Butir Tugas 1 »
Menurut teks bacaan, peraturan apa yang mengatur tugas pokok dan fungsi BIN?
Butir Tugas 2 »
Apakah pernyataan berikut sesuai dengan teks bacaan? Jawab ya atau tidak untuk masing-masing, dan kutip kata-kata teks yang menentukannya.
(a) Sektor terdepan untuk kegiatan vaksinasi adalah Kemenkes.
(b) Koordinator penanganan pandemi Jawa Bali adalah Menko PMK.
(c) Korupsi besar dana bansos terjadi di Kemenkes.
Butir Tugas 3 »
Tuliskan ulang persis bagian teks bacaan dari "Kekacauan penanganan pandemi" hingga "oligarkhi dan kriminalisasi.".

Teks Bacaan »
# # #
M Rizal Fadillah, Pemerhati Politik dan Kebangsaan. (Foto Ajie Sukma-JAKSAT)

by M Rizal Fadillah

Bukan tidak mendukung optimalisasi seluruh elemen untuk sukses vaksinasi, akan tetapi menerjunkan anggota Badan Intelijen Negara untuk melakukan operasi “door to door” ke rumah warga untuk vaksinasi rasanya kurang pas. BIN bukan lembaga yang kurang kerjaan untuk berada di depan program vaksinasi. Presiden Jokowi yang telah memerintahkan penyebaran anggota BIN dari rumah ke rumah tersebut harus melakukan evaluasi kembali.

“Out of the box” mungkin langkah ini. Akan tetapi BIN adalah badan intelijen bukan lembaga kemasyarakatan atau aparat yang biasa melakukan kegiatan terbuka untuk dikenal masyarakat. Bukan pula badan penanggulangan bencana. Sektor terdepan untuk kegiatan vaksinasi adalah Kemenkes bukan BIN. Kecuali jika dicurigai ada elemen masyarakat yang melakukan serangan teror senjata biologis, maka deteksi BIN mungkin tepat.

Kekacauan penanganan pandemi Covid 19 di bawah pemerintahan Jokowi memang terbukti. Koordinator penanganan pandemi Jawa Bali adalah Menko Kemaritiman dan untuk luar Jawa Bali Menko Ekonomi. Mengapa bukan Menko bidang Pembangunan Manusia dan Kebudayaan (PMK) dimana Kemenkes berada dibawah koordinasinya ?

Sejak awal dikeluarkan Perppu No 1 tahun 2020 tanda-tanda pengelolaan Covid 19 sudah terlihat bakal kacau. Ada nuansa legitimasi untuk segala hal. Terbukti korupsi besar dana bansos terjadi di Kemensos. Menteri pun menjadi pesakitan hukum. Lalu menggunakan alasan Covid untuk penguatan oligarkhi dan kriminalisasi.

BIN yang melakukan “door to door” dalam kaitan vaksinasi tidak sesuai dengan Tupoksi BIN yang diatur dalam Perpres No 90 tahun 2012 tentang BIN. Fungsi utama BIN adalah penyelidikan, pengamanan, dan penggalangan baik di dalam maupun luar negeri. Soal vaksinasi dapat dikerjakan oleh pegawai Kemenkes, Dinkes daerah, lembaga swadaya masyarakat, relawan masyarakat, atau organisasi lain yang relevan.

Melibatkan BIN sama saja dengan melibatkan Densus 88 untuk vaksinasi. Belum lagi sebagaimana ulasan Majalah Forum Keadilan edisi Juli 2021 dalam konteks lain, akan adanya apa yang disinyalir dengan intelijen hitam. Nah betapa bahayanya jika ada operasi intelijen hitam dalam “door to door” vaksinasi ini. Lepas kendali resmi.

Jika dibutuhkan bantuan BIN maka sifatnya tertutup dan bergerak sebagaimana lazimnya kegiatan intelijen. Ataukah ada anggapan kondisi negara ini sudah super darurat dimana instansi yang kompeten dianggap sudah tidak mampu lagi sehingga melakukan langkah luar biasa dengan menurunkan BIN ? Jika ini yang terjadi maka Presiden harus segera mengeluarkan Perppu untuk kemudian menjadi Undang-Undang melalui DPR.
# # #
Data Tercatat »

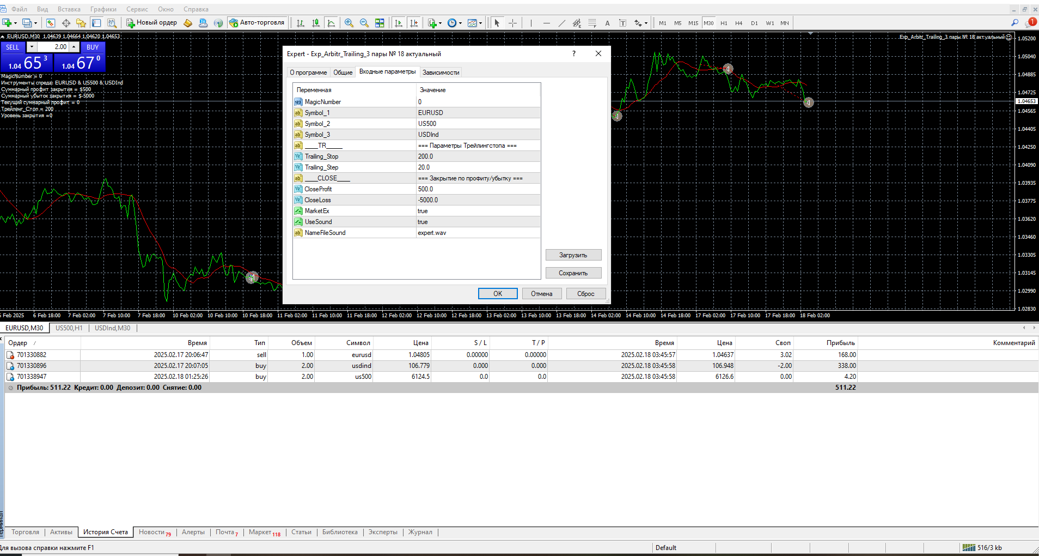This screenshot has width=1039, height=556.
Task: Open the Market Watch window icon
Action: coord(51,23)
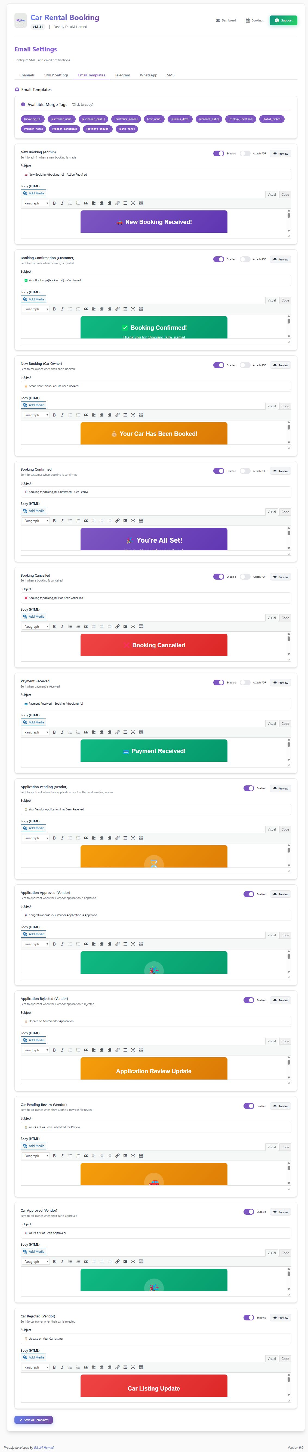
Task: Switch to the SMTP Settings tab
Action: click(56, 75)
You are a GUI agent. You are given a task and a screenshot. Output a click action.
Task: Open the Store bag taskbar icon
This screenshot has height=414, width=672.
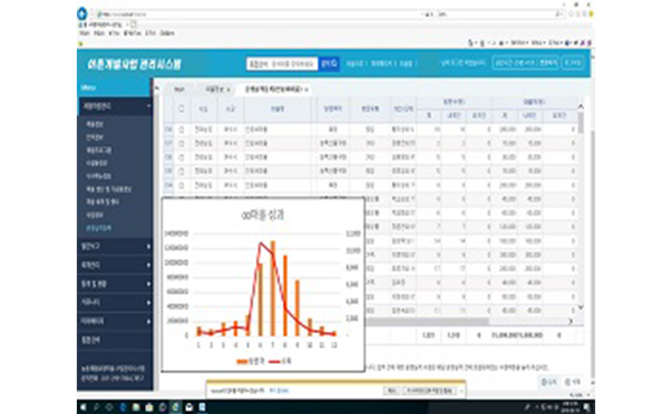click(149, 407)
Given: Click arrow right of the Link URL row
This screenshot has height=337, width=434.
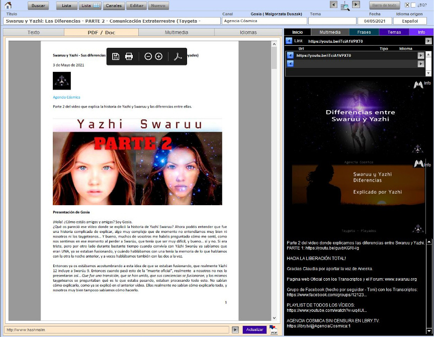Looking at the screenshot, I should click(428, 41).
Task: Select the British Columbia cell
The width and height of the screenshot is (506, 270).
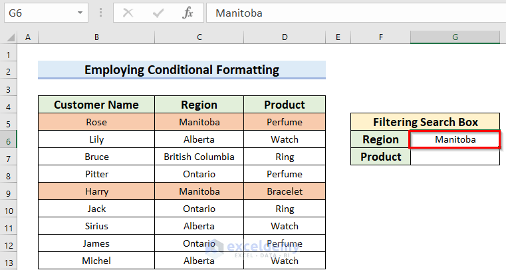Action: (x=199, y=157)

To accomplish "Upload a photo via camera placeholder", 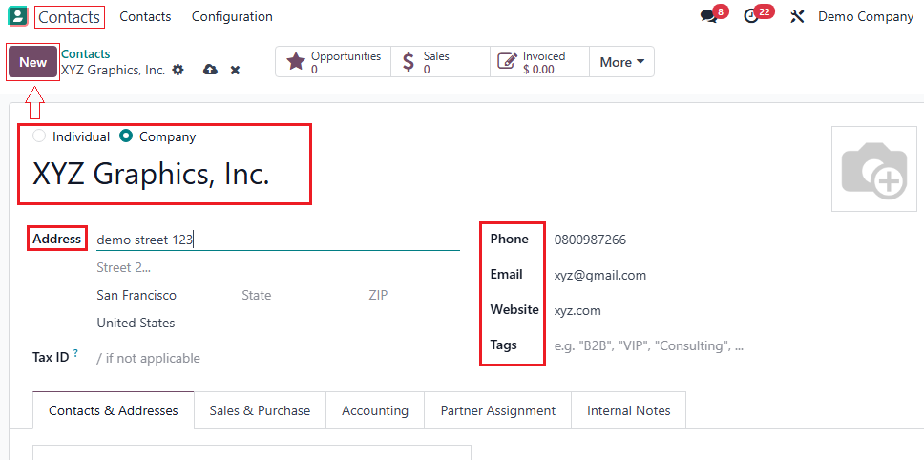I will [x=872, y=169].
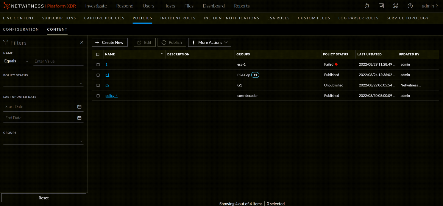Open the Groups filter dropdown
Image resolution: width=443 pixels, height=206 pixels.
[81, 141]
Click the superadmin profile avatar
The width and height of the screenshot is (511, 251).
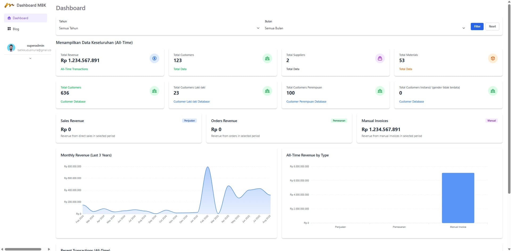[11, 48]
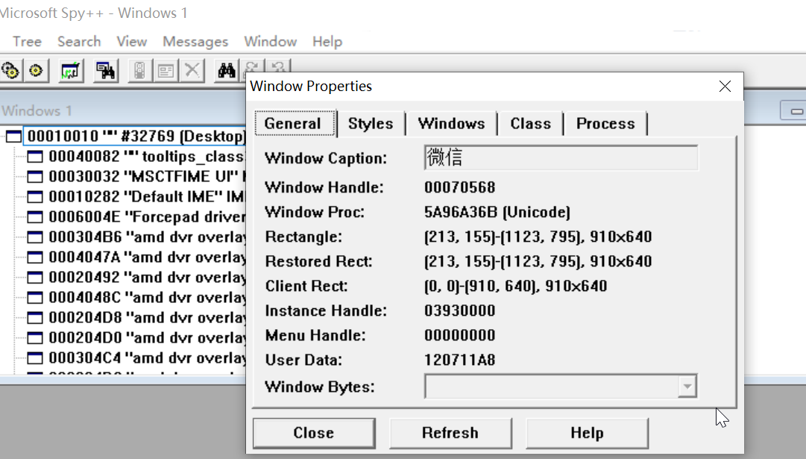Click the Clear Log X icon
806x459 pixels.
tap(192, 70)
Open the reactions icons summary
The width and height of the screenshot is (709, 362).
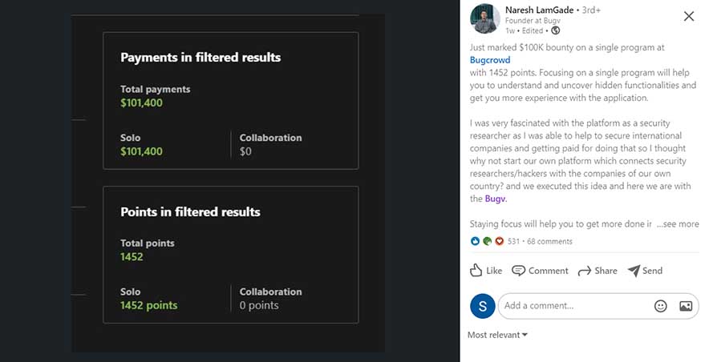click(487, 241)
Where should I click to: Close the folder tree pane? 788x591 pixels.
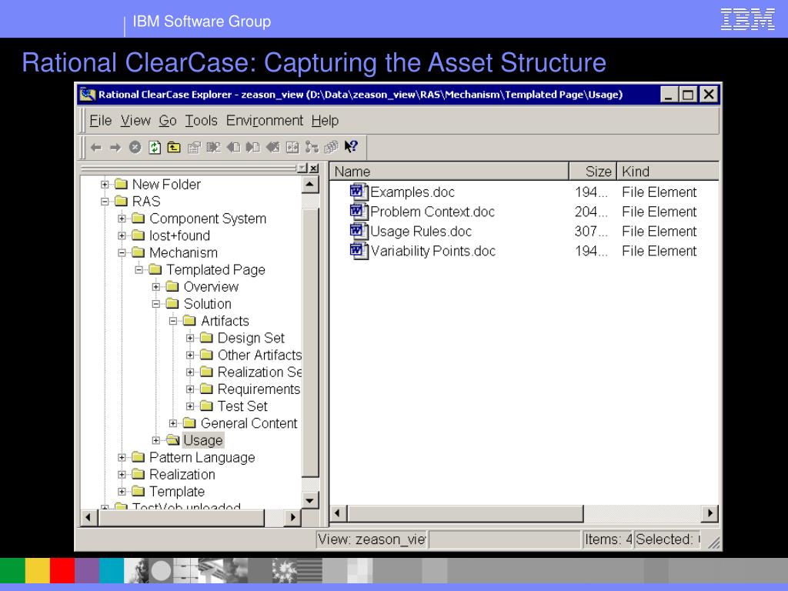pyautogui.click(x=314, y=169)
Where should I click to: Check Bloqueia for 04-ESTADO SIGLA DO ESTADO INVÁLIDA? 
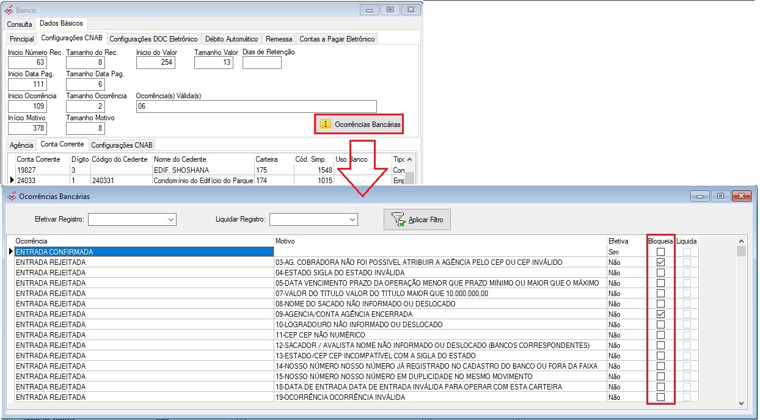(x=660, y=272)
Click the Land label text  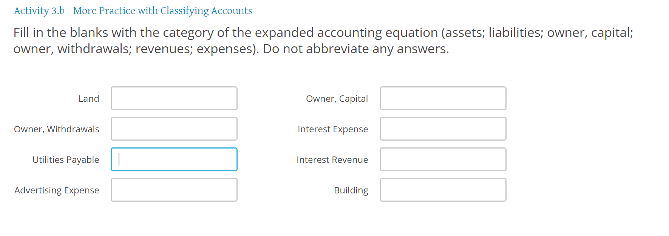click(x=89, y=98)
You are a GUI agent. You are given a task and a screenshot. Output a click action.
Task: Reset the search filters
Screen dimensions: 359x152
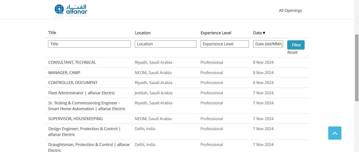pyautogui.click(x=292, y=52)
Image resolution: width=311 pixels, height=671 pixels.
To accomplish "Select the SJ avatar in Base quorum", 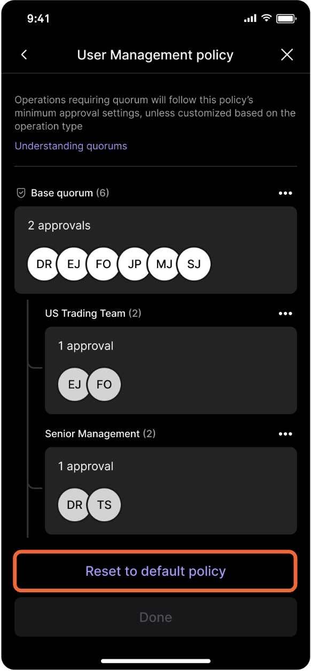I will [194, 264].
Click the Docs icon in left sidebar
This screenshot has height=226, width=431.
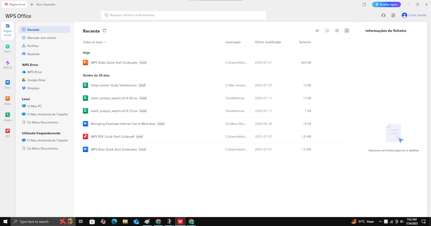(x=8, y=83)
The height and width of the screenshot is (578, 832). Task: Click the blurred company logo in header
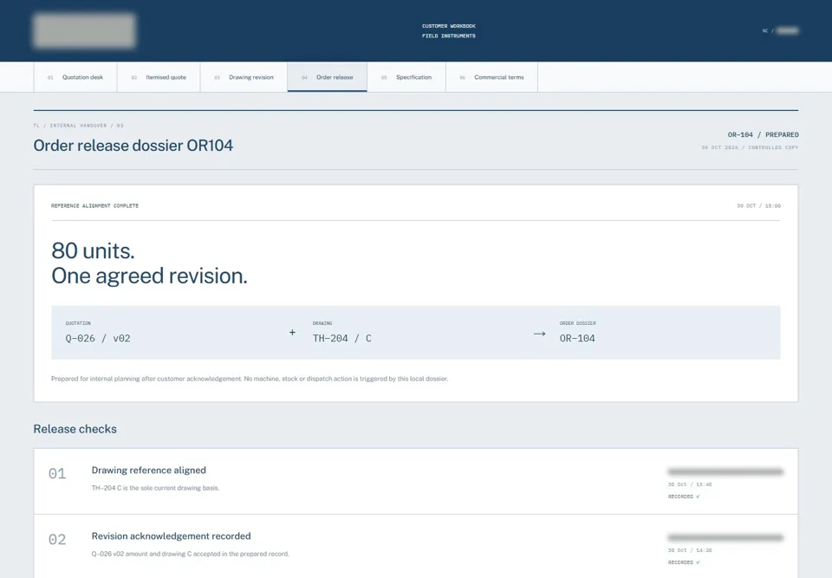[84, 31]
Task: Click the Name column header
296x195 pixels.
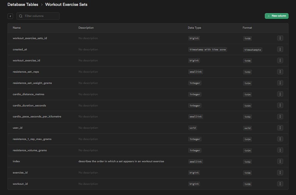Action: pos(17,28)
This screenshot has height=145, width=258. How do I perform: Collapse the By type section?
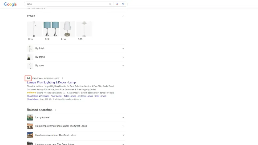(123, 16)
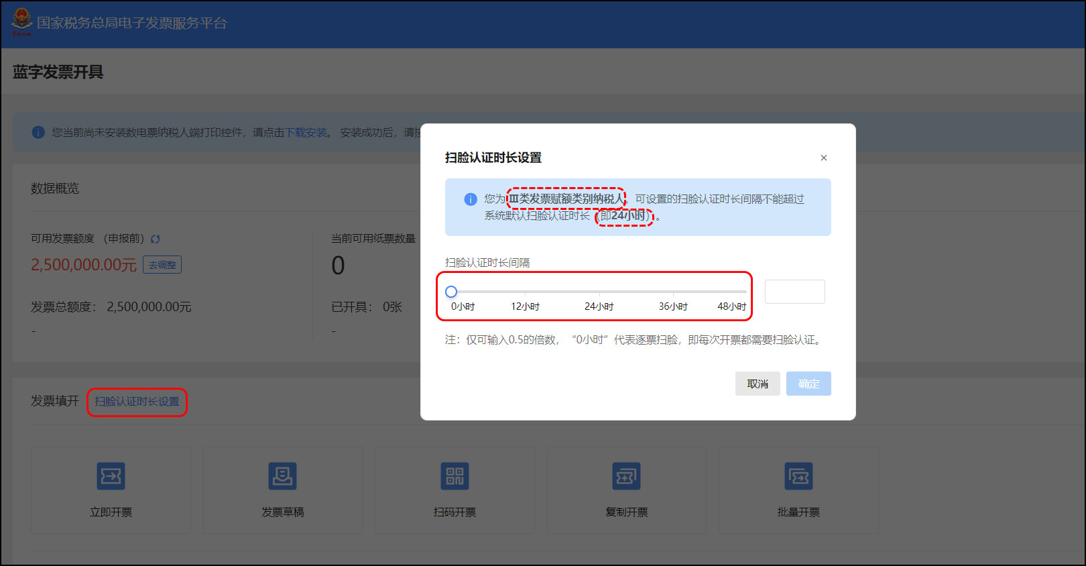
# # #
Jawaban 1 »
Perpres No 90 tahun 2012 tentang BIN.

Jawaban 2 »
(a) Ya: "Sektor terdepan untuk kegiatan vaksinasi adalah Kemenkes bukan BIN."
(b) Tidak: "Koordinator penanganan pandemi Jawa Bali adalah Menko Kemaritiman"
(c) Tidak: "Terbukti korupsi besar dana bansos terjadi di Kemensos."

Jawaban 3 »
Kekacauan penanganan pandemi Covid 19 di bawah pemerintahan Jokowi memang terbukti. Koordinator penanganan pandemi Jawa Bali adalah Menko Kemaritiman dan untuk luar Jawa Bali Menko Ekonomi. Mengapa bukan Menko bidang Pembangunan Manusia dan Kebudayaan (PMK) dimana Kemenkes berada dibawah koordinasinya ?

Sejak awal dikeluarkan Perppu No 1 tahun 2020 tanda-tanda pengelolaan Covid 19 sudah terlihat bakal kacau. Ada nuansa legitimasi untuk segala hal. Terbukti korupsi besar dana bansos terjadi di Kemensos. Menteri pun menjadi pesakitan hukum. Lalu menggunakan alasan Covid untuk penguatan oligarkhi dan kriminalisasi.